Wednesday, September 08, 2004

Does anyone in sports do any fact-checking?

Joe Morgan is full of shit. This has been clear to me for a while, but rarely has he given me so easy an opportunity to show how wrong he can be.

During the Red Sox-Athletics game I'm watching at the moment (Sox up 8-0!), Morgan just said something along these lines:

"I noticed earlier this season that Barry Bonds has been getting hit by more pitches than ever. Pitchers figure, 'Hey, I'm probably going to walk him anyway, so I may as well save a few pitches.'"

This seems like a reasonable thing to happen. Bonds does walk all the time (you don't have an on-base percentage over .600 [read that again] without walking a ton). In certain situations, everyone in the park knows that Bonds is simply not going to get a pitch to hit. So why not plunk him with a nice slow curveball?

So Morgan's making sense here. The problem is that he's wrong. Thus far this season, Barry Bonds has been hit six times. Over the course of his 19-year career, he's been hit 90 times, which averages out to 4.7 times a season.

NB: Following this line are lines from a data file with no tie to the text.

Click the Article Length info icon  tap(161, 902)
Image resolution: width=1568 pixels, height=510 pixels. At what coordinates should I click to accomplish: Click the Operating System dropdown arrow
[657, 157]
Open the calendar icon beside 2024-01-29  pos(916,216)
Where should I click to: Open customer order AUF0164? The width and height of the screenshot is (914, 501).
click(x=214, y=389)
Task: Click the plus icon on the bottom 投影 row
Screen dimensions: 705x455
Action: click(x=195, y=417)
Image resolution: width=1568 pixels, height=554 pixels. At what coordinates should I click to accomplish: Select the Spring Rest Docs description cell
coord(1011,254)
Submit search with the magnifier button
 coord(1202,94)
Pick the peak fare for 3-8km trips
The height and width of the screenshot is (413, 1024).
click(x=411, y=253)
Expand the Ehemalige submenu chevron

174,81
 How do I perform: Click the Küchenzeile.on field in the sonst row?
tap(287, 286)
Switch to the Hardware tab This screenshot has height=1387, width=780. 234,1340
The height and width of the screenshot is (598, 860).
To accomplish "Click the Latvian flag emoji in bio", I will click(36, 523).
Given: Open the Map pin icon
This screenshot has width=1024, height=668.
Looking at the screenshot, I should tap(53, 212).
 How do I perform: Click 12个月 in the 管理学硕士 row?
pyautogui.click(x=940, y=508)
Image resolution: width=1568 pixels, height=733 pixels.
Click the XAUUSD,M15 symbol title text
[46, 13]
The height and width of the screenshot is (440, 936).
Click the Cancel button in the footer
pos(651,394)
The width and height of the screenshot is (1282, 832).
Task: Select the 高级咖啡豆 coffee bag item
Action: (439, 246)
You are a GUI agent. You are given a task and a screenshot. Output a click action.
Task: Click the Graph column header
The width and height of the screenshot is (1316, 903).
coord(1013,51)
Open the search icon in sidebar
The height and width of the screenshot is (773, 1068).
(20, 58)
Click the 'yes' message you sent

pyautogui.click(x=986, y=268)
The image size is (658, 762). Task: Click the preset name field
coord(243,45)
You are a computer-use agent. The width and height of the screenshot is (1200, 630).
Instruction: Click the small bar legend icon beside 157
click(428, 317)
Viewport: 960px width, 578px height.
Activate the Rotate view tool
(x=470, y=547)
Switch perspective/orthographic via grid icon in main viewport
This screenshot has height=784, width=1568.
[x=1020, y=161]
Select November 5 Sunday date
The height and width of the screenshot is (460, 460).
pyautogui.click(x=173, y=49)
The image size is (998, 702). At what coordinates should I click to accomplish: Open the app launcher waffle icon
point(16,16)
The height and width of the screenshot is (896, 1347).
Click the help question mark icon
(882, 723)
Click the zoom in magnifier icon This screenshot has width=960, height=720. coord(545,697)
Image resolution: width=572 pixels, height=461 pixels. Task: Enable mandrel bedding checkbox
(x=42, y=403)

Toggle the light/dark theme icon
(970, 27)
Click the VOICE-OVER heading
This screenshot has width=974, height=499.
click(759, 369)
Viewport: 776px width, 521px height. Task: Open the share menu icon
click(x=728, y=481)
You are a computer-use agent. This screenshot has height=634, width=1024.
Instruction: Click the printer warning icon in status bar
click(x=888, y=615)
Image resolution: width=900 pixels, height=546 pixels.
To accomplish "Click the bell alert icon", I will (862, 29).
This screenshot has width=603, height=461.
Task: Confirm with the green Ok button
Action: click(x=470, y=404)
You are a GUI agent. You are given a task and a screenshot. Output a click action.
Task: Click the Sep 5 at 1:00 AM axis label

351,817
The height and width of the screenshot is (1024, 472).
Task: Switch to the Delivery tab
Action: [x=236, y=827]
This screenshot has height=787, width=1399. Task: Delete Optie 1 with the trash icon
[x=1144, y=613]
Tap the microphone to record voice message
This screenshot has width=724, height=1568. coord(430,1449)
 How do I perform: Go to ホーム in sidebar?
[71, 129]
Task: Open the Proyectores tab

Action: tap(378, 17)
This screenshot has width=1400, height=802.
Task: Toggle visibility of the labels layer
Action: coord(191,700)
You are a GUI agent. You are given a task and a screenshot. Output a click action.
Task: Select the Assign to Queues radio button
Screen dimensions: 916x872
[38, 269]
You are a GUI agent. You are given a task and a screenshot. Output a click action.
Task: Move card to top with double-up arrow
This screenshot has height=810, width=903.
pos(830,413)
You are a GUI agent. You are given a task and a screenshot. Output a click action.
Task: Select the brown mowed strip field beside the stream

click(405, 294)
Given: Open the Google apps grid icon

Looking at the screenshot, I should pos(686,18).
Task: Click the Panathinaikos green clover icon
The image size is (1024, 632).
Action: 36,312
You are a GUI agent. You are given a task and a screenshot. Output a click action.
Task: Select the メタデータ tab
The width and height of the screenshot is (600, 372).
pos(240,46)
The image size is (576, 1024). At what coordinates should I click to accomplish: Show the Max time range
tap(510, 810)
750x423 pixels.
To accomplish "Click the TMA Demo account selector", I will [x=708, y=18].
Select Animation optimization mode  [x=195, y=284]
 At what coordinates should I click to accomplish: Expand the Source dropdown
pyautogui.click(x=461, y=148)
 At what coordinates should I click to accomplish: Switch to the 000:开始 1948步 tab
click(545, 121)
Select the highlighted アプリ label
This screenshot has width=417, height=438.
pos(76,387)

In other words, Bonds has been hit more frequently this season than over the course of his career.

But... the Barry Bonds of the late '90s and early '00s (what are we going to call this decade, anyway?) is a very different player from the Barry Bonds of the '80s and early '90s. Somewhere in the mid-'90s Barry Bonds became BARRY BONDS. It's hard to pinpoint exactly when this occurred, largely because Bonds had already won three National League MVP awards before the Leap.

For the sake of making the math easy, let's say it was 1995 (feel free to pick a different cutoff year). In the past ten seasons, Barry Bonds has been hit by a pitch 62 times, that is 6.2 times a season. As mentioned above Barry Bonds has 6 HBPs this season, right on pace with the previous nine seasons.

Joe Morgan is flat-out wrong when he says that Barry Bonds has been getting plunked more frequently this year. In the past decade, Bonds has been hit roughly six times a season, and he looks to follow suit this season. If anything, Bonds is "off his game," seeing as his HBP numbers for the past three years have been 9-9-10.

Morgan would be right to point out that, as Bonds's career has progressed, he's been hit more frequently. But that's not what Morgan said. Joe Morgan claimed that Barry Bonds has been hit more frequently than ever. And he's wrong.

This is fairly typical from Joe Morgan... his schtick basically revolves around being in baseball for years and years and therefore having more knowledge of the game than anyone else. Again, this seems reasonable. But it's just not borne out in Morgan's commentary. He consistently says things that either don't make sense, lack any support, or are obviously wrong.

Joe Morgan needs to go. Get someone in the booth who actually knows what he or she is talking about.